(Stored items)
━━━━━━━━

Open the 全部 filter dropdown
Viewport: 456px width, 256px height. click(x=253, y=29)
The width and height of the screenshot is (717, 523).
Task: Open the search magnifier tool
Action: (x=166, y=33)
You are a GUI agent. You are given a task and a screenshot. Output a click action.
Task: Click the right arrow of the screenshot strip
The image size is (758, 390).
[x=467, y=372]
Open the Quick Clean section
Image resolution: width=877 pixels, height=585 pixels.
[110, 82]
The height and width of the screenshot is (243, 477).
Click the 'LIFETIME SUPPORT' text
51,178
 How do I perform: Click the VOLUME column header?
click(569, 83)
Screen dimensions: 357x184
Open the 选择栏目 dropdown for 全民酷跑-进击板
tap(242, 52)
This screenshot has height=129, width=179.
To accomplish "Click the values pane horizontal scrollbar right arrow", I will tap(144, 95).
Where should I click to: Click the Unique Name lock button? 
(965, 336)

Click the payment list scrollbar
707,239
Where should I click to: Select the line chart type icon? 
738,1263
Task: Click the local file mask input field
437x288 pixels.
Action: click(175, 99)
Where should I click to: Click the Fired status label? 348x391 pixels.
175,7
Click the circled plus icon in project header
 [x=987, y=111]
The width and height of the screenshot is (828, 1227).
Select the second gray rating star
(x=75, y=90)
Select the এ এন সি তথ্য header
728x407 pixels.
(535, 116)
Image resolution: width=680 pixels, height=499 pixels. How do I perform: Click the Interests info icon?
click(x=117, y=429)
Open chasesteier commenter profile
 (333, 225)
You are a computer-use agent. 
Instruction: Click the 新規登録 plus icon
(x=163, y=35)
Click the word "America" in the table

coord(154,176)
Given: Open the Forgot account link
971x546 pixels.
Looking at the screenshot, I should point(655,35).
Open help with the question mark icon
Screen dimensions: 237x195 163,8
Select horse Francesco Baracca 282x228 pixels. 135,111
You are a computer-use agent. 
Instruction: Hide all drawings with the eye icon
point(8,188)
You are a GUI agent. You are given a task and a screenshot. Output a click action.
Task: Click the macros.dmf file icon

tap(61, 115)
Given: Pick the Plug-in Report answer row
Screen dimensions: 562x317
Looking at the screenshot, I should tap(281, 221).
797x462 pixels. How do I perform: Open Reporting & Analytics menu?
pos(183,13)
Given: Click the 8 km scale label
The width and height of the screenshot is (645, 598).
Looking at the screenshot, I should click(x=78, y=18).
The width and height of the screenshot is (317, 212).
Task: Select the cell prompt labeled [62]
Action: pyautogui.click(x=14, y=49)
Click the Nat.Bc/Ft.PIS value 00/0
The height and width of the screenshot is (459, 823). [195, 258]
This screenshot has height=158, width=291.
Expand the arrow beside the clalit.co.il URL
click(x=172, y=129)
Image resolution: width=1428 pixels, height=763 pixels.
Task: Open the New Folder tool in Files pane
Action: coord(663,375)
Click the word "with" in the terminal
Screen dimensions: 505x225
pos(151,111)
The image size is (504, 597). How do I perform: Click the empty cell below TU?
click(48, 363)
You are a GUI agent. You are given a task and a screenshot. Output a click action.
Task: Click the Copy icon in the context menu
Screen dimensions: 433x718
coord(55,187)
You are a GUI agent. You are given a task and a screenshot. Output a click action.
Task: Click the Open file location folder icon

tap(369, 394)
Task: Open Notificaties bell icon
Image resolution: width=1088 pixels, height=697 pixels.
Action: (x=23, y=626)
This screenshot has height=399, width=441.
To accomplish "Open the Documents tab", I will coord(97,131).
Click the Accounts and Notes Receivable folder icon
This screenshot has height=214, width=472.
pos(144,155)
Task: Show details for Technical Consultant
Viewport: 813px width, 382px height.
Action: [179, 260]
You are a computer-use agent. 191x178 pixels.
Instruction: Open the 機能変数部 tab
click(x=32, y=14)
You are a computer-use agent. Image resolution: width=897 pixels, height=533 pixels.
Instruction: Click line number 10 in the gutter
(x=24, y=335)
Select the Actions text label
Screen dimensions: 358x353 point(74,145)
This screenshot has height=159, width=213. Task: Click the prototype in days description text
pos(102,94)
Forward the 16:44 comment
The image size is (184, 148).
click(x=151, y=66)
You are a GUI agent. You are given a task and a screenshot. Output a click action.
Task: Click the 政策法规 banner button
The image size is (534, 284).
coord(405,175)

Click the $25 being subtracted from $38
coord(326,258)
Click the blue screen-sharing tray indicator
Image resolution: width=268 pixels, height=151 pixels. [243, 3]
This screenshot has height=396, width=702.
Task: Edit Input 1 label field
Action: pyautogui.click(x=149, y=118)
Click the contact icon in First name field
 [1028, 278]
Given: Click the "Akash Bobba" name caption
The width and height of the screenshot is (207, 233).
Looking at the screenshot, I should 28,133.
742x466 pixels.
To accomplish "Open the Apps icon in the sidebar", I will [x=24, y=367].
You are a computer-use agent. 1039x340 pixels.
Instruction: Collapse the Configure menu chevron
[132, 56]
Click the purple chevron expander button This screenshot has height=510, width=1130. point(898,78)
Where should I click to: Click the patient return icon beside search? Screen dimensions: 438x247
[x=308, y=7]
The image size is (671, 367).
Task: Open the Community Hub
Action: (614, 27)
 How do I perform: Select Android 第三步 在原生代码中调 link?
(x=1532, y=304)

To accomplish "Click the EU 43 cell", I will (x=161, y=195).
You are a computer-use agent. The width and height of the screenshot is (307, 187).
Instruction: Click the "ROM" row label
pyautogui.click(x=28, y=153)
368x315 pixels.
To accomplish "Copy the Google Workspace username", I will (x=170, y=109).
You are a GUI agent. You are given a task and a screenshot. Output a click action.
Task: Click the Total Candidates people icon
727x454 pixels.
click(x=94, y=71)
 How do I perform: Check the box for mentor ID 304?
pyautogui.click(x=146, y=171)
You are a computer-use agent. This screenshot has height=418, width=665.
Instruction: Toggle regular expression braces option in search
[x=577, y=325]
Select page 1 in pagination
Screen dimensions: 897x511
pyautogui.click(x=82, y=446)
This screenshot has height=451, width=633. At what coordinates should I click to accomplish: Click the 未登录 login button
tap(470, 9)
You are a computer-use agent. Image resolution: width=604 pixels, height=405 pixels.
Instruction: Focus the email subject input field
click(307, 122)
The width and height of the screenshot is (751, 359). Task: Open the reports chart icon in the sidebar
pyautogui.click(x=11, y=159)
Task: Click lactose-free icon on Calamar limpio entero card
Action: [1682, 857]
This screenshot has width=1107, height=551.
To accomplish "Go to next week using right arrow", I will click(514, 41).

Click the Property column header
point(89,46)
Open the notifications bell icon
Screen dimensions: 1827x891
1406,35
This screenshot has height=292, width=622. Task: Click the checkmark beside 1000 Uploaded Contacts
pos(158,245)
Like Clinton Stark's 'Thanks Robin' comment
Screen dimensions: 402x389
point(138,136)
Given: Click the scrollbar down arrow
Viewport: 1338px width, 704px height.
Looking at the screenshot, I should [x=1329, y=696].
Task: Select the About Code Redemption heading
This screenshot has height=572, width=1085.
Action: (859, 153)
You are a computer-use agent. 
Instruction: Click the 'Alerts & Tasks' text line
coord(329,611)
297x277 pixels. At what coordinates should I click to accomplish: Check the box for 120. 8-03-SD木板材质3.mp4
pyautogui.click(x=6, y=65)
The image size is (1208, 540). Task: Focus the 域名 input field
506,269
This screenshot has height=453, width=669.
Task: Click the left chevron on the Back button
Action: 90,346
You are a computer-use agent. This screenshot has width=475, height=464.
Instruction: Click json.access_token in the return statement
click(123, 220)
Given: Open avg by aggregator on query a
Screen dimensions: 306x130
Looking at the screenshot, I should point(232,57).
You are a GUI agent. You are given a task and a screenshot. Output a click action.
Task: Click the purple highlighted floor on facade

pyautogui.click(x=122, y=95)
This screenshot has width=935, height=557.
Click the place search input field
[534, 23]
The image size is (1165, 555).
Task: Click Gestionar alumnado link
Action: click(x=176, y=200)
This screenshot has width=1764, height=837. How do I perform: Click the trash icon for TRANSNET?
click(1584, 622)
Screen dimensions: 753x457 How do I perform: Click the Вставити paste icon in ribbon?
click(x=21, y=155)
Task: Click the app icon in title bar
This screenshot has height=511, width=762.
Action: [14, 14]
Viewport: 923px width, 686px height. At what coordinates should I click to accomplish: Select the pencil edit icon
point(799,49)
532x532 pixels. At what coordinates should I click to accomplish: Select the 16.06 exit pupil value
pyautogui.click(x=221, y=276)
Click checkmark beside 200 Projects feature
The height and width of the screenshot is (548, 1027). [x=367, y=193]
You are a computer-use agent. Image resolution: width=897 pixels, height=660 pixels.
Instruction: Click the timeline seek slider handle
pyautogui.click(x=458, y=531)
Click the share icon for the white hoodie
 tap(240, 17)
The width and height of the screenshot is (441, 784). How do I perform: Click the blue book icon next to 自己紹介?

━━━━━━━━

▸ YOUR GOAL
Look above and repeat, character for character, the lines from the first one to the line with "The height and width of the screenshot is (243, 477).", counting both.

▸ THE COMPLETED TASK
Open the 全部 filter dropdown
Viewport: 456px width, 256px height. click(x=253, y=29)
The width and height of the screenshot is (717, 523).
Task: Open the search magnifier tool
Action: (x=166, y=33)
You are a GUI agent. You are given a task and a screenshot. Output a click action.
Task: Click the right arrow of the screenshot strip
The image size is (758, 390).
[x=467, y=372]
Open the Quick Clean section
Image resolution: width=877 pixels, height=585 pixels.
[110, 82]
The height and width of the screenshot is (243, 477).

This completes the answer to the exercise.